P:The Republicans' vague but earnest promise to end crop restriction, the Democrats matched with a declaration in favor of "the production of all the market will absorb, both at home and abroad, plus a reserve supply sufficient to insure fair prices to consumers." To most observers that sounded like crop control stated backwards. Into the farm plank also went such pledges as continued benefit pay ments, Government refinancing of farm debts, encouragement of cooperatives, retirement of submarginal land, "recognition" of the evils of farm tenancy.
P:The Republican demand for sound money, interpreted by Nominee Landon as "convertible into gold," was matched by a looking-both-ways plank designed not to offend commodity-dollar men, silverites or inflationists: "We approve the objective of a permanently sound currency so stabilized as to prevent the former wide fluctuations in value . . . a currency which will permit full utilization of the country's resources."
P:The yowl of Republicans for Government economy and budget-balancing was answered in four nonchalant sentences: "We are determined to reduce the expenses of Government. We are being aided therein by the recession in unemployment. As the requirements of relief decline and national income advances, an increasing percentage of Federal expenditures can and will be met from current revenues, secured from taxes levied in accordance with ability to pay. Our retrenchment, tax and recovery programs thus reflect our firm determination to achieve a balanced budget and the reduction of the national debt at the earliest possible moment."*
P:The Republican declaration for relief administered by the States with Federal financial aid was directly matched by a declaration for continuance of the present relief system: "Unemployment is a national problem . . . to [be met] in a national way. . . . Work at prevailing wages should be provided."

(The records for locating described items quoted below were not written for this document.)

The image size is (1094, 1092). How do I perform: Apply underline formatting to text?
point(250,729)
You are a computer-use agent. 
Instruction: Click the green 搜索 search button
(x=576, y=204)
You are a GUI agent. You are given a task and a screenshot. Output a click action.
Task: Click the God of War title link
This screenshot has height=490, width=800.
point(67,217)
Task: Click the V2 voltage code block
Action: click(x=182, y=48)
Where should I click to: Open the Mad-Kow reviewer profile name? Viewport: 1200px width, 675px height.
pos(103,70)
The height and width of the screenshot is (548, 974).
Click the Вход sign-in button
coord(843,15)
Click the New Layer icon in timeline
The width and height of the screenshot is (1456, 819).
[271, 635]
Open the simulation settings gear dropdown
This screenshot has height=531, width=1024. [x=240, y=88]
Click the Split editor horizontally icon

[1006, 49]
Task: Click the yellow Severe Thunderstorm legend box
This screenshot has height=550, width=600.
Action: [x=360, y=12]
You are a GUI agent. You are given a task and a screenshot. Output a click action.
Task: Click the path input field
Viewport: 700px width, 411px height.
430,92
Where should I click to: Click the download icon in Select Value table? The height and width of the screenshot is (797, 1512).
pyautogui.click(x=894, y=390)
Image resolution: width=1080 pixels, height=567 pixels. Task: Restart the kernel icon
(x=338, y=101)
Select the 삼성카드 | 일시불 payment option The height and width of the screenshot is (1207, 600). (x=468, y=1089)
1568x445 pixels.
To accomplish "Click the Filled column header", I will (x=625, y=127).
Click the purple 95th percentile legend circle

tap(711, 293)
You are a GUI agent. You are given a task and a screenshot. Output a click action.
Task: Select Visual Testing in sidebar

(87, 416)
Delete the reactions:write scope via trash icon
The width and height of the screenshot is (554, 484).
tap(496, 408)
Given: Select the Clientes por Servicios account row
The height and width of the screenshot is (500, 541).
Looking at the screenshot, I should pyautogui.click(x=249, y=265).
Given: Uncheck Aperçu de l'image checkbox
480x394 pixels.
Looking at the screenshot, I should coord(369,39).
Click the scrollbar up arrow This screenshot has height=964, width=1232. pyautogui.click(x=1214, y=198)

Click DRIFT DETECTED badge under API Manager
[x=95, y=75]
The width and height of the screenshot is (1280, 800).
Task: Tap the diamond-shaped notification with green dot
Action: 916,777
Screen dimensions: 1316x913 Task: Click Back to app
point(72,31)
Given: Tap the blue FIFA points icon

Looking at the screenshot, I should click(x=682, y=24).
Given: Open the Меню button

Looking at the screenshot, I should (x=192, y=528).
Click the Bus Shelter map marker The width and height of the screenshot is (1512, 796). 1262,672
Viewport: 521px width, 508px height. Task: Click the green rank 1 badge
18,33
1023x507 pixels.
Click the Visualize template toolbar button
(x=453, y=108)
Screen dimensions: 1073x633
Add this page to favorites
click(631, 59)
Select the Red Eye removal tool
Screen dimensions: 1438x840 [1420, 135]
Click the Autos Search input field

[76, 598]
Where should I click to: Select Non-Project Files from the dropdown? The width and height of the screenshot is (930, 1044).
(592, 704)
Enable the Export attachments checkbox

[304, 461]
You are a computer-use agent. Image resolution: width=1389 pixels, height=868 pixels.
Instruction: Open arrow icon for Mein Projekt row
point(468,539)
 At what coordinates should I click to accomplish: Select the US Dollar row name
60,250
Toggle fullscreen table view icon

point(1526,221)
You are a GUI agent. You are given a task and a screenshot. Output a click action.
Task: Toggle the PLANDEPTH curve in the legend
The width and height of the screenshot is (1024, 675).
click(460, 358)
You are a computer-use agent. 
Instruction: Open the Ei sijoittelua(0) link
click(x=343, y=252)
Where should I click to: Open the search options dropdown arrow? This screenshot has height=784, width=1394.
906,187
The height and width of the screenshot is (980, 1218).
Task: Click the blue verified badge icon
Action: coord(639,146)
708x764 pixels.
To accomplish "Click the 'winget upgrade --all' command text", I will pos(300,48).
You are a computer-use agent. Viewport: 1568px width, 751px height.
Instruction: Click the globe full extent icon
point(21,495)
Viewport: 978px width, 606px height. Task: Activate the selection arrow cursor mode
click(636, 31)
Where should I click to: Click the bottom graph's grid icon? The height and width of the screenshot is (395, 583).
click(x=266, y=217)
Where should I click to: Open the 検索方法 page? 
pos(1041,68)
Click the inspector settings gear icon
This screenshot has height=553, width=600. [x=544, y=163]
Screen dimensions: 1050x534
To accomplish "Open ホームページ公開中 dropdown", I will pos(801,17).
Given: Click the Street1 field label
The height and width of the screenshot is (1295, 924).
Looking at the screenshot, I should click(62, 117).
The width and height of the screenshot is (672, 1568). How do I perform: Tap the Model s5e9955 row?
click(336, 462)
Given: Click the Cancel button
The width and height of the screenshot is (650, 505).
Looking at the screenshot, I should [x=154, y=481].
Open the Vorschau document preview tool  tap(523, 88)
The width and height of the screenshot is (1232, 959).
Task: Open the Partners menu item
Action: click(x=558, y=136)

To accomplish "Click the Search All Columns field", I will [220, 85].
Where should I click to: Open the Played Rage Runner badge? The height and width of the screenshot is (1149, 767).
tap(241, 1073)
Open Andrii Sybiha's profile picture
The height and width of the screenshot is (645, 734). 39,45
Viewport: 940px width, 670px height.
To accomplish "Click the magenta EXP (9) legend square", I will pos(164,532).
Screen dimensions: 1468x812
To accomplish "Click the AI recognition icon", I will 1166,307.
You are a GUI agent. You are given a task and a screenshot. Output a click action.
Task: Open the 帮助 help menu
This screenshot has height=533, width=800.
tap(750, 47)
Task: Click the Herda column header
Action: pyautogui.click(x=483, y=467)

P: But like the Republican platform the major plank of the Democratic platform had to be read largely between its lines. Franklin Roosevelt, according to report, planned originally to have the platform say little more on the subject of the Constitution and possible changes in it to circumvent the Supreme Court than he said in his speech at Little Rock (TIME, June 22):
"Under [the Constitution's] broad purposes we can and intend to march forward, believing, as the overwhelming majority of Americans believe, that it is intended to meet and fit the amazing physical, economic and social requirements that confront us in this generation." At Philadelphia, after a wrangle, an extra board was hammered into the platform calling, like Governor Landon's telegraphic codicil to the Republican platform, for "such clarifying amendment as will assure . . . the power to enact those laws which the State and Federal Legislatures . . . shall find necessary"--provided current social problems "cannot be effectively solved within the Constitution." "Thus,"boasted the Democratic Party, "we propose to maintain the letter and the spirit of the Constitution." But if Franklin Roosevelt was backward in specifically asking for enlargement of the powers and duties of the Federal Government, that theme was implicit in his entire platform. "We are determined," it said, "to erect a structure of economic security for all our people." Thus the issue of the two platforms (but not necessarily the issue of the campaign to follow) appeared to be drawn between a half-articulate Republican demand that the Government protect individual opportunity and an eloquent Democratic demand that the Government become a general provider for society.
* As a forgotten fact: the Democratic platform of 1932 promised to reduce the cost of Federal Government 25% below the Hoover level.